The fall in the price of sterling coupled with the rise in some overseas markets has lead to almost 60 per cent of UK-listed investment trusts seeing price rises after the EU referendum.
Research from Stifel finds that of the 221 UK-listed investment trusts with a market cap of more than £100m, 129 have seen a price rise on their pre-Brexit levels.
“In most cases the circa 10 per cent depreciation of sterling against the US dollar has been a key contributor to NAV performance, together with some rises in overseas stock markets. The 14 per cent rise in the value of the Japanese Yen has also had a large impact on some funds,” says the report from Stifel.
The bulk of the investment trusts seeing the largest price rises have exposure to Asia, emerging markets, Japan or international equities.
BlackRock Latin American has seen the biggest price rise at 14.9 per cent between 23 June and 1 July, followed by JP Morgan Chinese at 14.4 per cent and Aberdeen EM Investment Company at 12.5 per cent.

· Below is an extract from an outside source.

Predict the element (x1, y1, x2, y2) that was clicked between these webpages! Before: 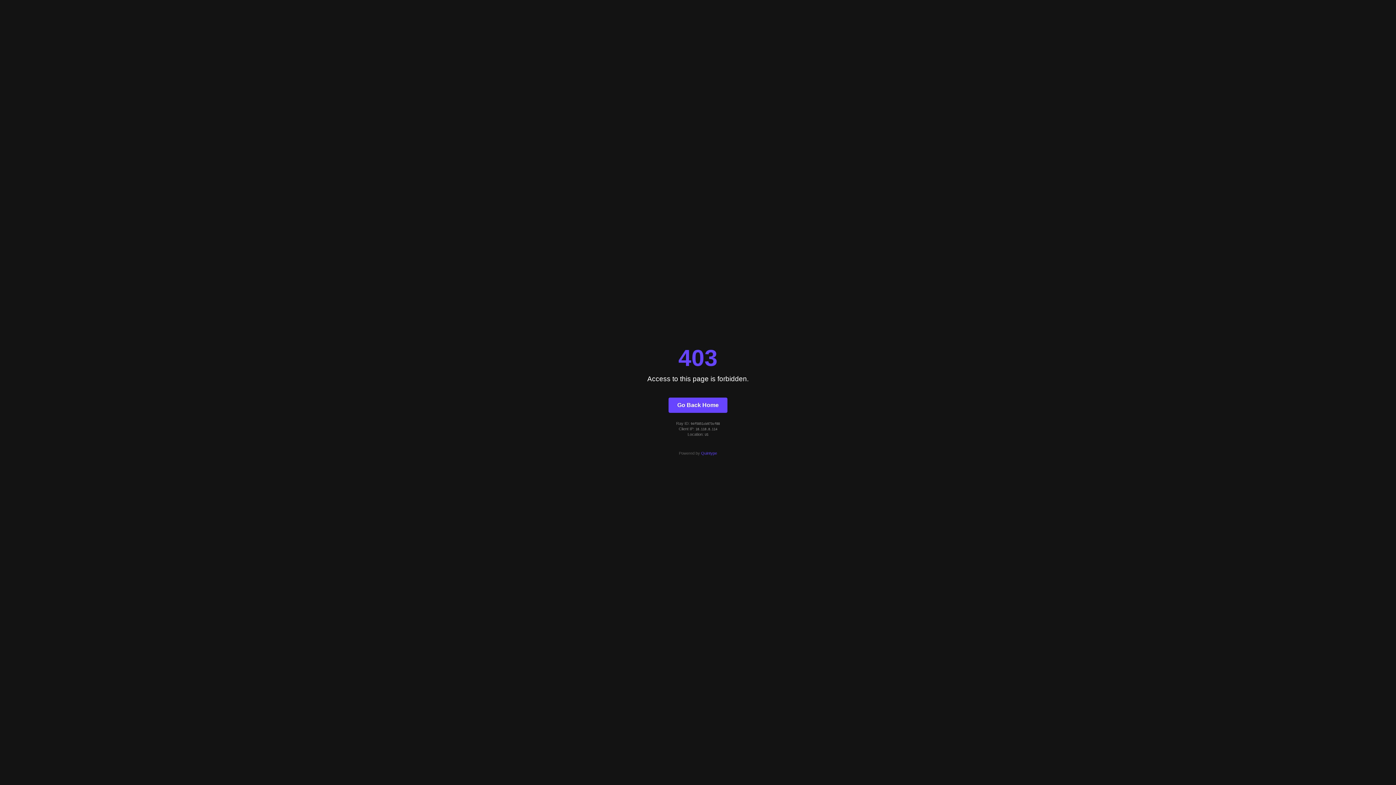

Infrastructure-focused trusts have also seen price rises, with the sector rising by 3 per cent in price terms.
“Whilst the gains on the non-equity funds such as Infrastructure haven’t been within the largest 30 price rises, many of these alternatives have still performed well, with relatively low volatility,” the note says.

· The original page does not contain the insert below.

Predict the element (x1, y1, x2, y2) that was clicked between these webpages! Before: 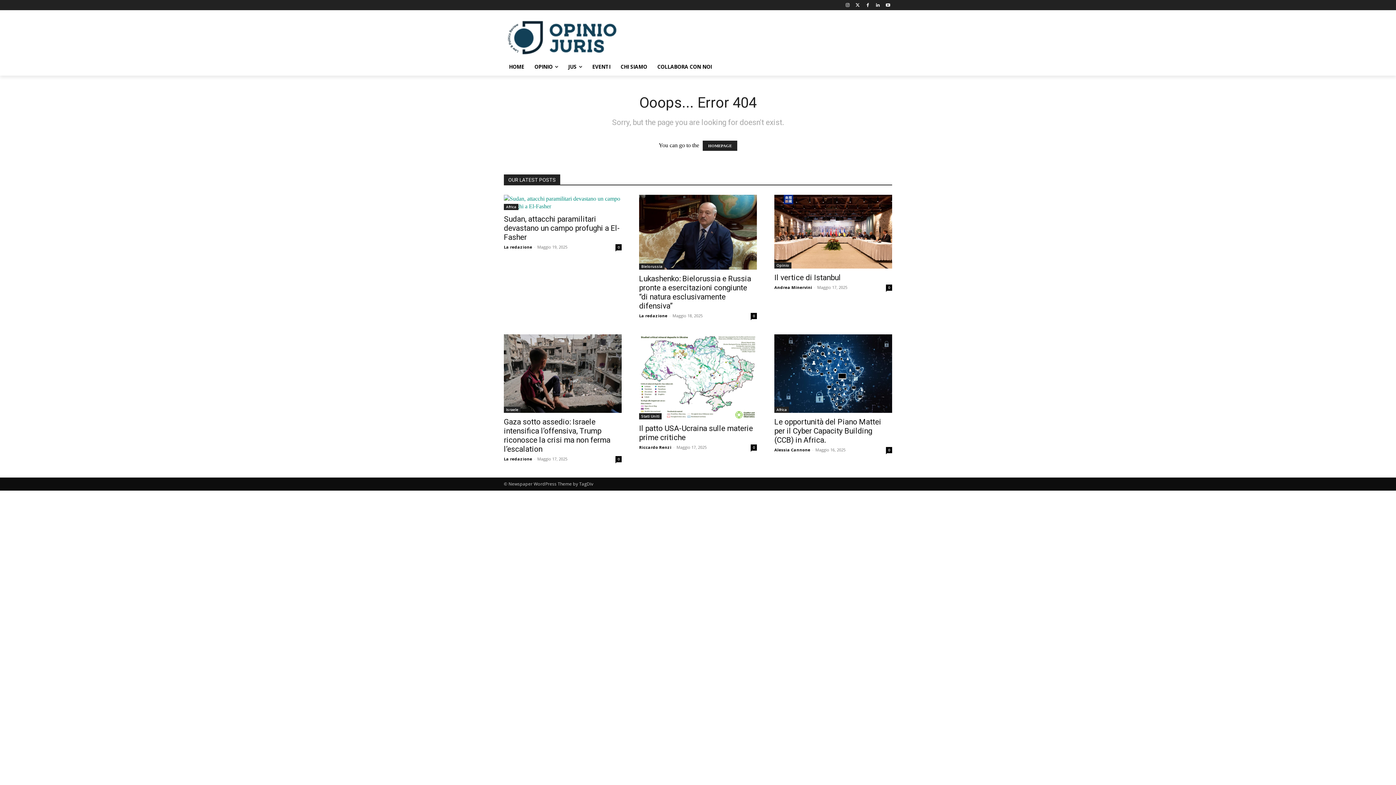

It adds that the sector is “benefiting from an expectation that interest rates will be ‘lower for longer’, attractive yields and some anticipation of stable to slightly lower discount rates”.
In the day after the EU referendum, across the UK all caps, UK smaller companies and UK equity income sectors, only the JP Morgan Elect Managed Income trust managed to avoid a loss on a price basis, according to FE data. The trust saw a 1.53 per cent price rise to close of market on the Friday after Brexit.